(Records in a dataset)
========================

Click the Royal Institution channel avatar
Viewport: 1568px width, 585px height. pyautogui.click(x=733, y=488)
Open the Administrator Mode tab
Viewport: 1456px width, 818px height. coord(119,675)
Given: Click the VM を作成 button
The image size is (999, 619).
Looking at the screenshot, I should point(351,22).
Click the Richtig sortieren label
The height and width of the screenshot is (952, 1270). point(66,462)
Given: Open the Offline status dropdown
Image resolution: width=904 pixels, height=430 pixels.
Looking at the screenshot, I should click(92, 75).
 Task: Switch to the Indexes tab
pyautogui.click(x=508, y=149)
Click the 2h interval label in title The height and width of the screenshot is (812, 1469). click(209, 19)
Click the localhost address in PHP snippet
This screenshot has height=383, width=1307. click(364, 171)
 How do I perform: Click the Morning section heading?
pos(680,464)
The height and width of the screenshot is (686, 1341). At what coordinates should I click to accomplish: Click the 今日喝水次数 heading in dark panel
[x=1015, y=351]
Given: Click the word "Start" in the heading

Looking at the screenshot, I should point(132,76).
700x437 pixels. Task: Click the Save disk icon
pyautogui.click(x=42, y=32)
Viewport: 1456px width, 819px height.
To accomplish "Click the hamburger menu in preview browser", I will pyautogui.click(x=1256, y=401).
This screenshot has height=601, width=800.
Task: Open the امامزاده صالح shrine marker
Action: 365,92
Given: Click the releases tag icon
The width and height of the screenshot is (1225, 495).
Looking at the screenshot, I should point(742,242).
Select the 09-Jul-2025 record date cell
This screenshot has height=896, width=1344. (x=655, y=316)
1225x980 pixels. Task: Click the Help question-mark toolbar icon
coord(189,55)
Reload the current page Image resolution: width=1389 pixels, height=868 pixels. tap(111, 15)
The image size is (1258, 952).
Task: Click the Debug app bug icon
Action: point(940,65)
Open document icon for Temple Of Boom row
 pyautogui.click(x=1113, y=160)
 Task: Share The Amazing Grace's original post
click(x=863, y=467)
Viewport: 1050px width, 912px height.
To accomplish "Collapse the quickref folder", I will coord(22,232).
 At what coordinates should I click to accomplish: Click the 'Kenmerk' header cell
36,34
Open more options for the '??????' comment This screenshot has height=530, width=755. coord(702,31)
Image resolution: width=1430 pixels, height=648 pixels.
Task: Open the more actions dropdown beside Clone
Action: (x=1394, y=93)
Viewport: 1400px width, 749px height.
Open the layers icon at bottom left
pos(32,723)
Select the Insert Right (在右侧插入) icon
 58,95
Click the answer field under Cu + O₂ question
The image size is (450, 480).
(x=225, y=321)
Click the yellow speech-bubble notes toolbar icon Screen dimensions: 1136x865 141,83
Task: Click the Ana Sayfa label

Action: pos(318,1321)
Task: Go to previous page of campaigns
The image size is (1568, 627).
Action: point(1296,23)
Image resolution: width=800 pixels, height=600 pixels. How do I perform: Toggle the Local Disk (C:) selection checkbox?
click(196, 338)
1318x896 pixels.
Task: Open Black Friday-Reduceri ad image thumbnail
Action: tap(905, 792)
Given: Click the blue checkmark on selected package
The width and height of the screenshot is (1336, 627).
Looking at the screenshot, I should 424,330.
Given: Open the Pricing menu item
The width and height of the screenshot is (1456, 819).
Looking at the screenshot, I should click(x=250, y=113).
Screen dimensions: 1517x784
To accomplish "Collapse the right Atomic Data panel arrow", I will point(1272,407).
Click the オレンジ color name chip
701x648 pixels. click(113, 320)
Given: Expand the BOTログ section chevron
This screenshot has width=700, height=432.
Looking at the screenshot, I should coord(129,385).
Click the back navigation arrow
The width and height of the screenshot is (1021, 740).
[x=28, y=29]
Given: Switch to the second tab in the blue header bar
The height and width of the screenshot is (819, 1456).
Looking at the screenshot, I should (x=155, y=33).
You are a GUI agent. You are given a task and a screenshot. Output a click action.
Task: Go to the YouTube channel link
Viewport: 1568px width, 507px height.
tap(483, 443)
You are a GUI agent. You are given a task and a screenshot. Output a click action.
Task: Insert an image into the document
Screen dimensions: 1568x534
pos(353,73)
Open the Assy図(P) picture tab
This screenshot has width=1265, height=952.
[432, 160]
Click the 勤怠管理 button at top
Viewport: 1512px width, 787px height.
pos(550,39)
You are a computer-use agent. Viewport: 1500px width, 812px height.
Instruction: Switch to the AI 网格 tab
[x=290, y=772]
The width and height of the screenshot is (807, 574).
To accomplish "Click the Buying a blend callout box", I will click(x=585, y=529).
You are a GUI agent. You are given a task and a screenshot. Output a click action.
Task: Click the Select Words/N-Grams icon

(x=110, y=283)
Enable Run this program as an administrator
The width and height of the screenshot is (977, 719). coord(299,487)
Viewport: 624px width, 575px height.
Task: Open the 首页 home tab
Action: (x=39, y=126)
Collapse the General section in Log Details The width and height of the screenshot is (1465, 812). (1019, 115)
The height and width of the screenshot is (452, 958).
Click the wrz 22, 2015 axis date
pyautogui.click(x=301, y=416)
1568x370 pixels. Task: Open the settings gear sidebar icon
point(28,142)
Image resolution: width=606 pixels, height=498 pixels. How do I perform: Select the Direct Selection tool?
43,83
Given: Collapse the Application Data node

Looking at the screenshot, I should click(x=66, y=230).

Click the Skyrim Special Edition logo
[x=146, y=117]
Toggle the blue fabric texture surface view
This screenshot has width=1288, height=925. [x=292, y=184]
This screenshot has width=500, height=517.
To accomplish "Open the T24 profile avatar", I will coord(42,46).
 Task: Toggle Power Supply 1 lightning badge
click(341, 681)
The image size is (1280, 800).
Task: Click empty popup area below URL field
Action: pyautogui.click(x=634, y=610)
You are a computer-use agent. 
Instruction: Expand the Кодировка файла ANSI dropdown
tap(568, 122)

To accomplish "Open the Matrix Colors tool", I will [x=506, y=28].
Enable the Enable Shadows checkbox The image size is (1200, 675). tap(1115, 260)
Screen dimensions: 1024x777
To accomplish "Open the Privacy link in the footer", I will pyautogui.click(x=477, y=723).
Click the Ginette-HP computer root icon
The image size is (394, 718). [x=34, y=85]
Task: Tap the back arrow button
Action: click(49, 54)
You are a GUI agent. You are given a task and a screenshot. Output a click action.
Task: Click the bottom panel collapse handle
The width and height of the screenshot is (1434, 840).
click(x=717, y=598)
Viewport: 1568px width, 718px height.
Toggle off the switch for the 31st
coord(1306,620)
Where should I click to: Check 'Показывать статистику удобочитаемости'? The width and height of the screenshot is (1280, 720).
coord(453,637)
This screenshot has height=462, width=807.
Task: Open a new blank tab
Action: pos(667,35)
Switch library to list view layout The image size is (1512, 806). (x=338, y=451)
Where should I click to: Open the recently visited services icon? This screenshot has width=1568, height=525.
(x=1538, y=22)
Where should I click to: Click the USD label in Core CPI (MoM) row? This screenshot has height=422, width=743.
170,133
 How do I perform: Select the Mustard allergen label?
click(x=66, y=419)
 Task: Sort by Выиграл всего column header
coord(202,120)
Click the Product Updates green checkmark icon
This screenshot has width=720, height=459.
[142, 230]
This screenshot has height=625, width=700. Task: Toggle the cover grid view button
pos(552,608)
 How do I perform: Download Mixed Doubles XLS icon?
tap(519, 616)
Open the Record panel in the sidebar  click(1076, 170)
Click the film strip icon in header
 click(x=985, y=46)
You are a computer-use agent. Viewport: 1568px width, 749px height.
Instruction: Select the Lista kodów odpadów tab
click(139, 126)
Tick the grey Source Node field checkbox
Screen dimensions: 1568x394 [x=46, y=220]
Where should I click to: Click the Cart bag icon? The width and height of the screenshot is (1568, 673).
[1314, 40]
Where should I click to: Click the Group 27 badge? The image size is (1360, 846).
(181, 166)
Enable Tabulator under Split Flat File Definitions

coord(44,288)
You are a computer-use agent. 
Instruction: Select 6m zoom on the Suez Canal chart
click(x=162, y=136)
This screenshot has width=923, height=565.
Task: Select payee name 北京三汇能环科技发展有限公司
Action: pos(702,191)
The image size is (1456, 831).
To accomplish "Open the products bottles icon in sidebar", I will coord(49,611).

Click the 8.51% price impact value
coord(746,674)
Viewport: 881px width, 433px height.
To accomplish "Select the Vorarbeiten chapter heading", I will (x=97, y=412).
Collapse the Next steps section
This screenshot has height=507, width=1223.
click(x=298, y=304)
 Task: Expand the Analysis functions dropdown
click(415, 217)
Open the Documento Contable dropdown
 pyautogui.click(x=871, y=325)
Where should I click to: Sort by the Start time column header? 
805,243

========================

YOUR GOAL:
Rewrite the part of the data that opens with the line containing "Where should I click to: Click the USD" and closes with the line containing "Screen dimensions: 1568x394 [x=46, y=220]", substituting "Sesame" for "Mustard" and leaving everything else unchanged.

THE REPLY:
Where should I click to: Click the USD label in Core CPI (MoM) row? This screenshot has height=422, width=743.
170,133
 How do I perform: Select the Sesame allergen label?
click(x=66, y=419)
 Task: Sort by Выиграл всего column header
coord(202,120)
Click the Product Updates green checkmark icon
This screenshot has width=720, height=459.
[142, 230]
This screenshot has height=625, width=700. Task: Toggle the cover grid view button
pos(552,608)
 How do I perform: Download Mixed Doubles XLS icon?
tap(519, 616)
Open the Record panel in the sidebar  click(1076, 170)
Click the film strip icon in header
 click(x=985, y=46)
You are a computer-use agent. Viewport: 1568px width, 749px height.
Instruction: Select the Lista kodów odpadów tab
click(139, 126)
Tick the grey Source Node field checkbox
Screen dimensions: 1568x394 [x=46, y=220]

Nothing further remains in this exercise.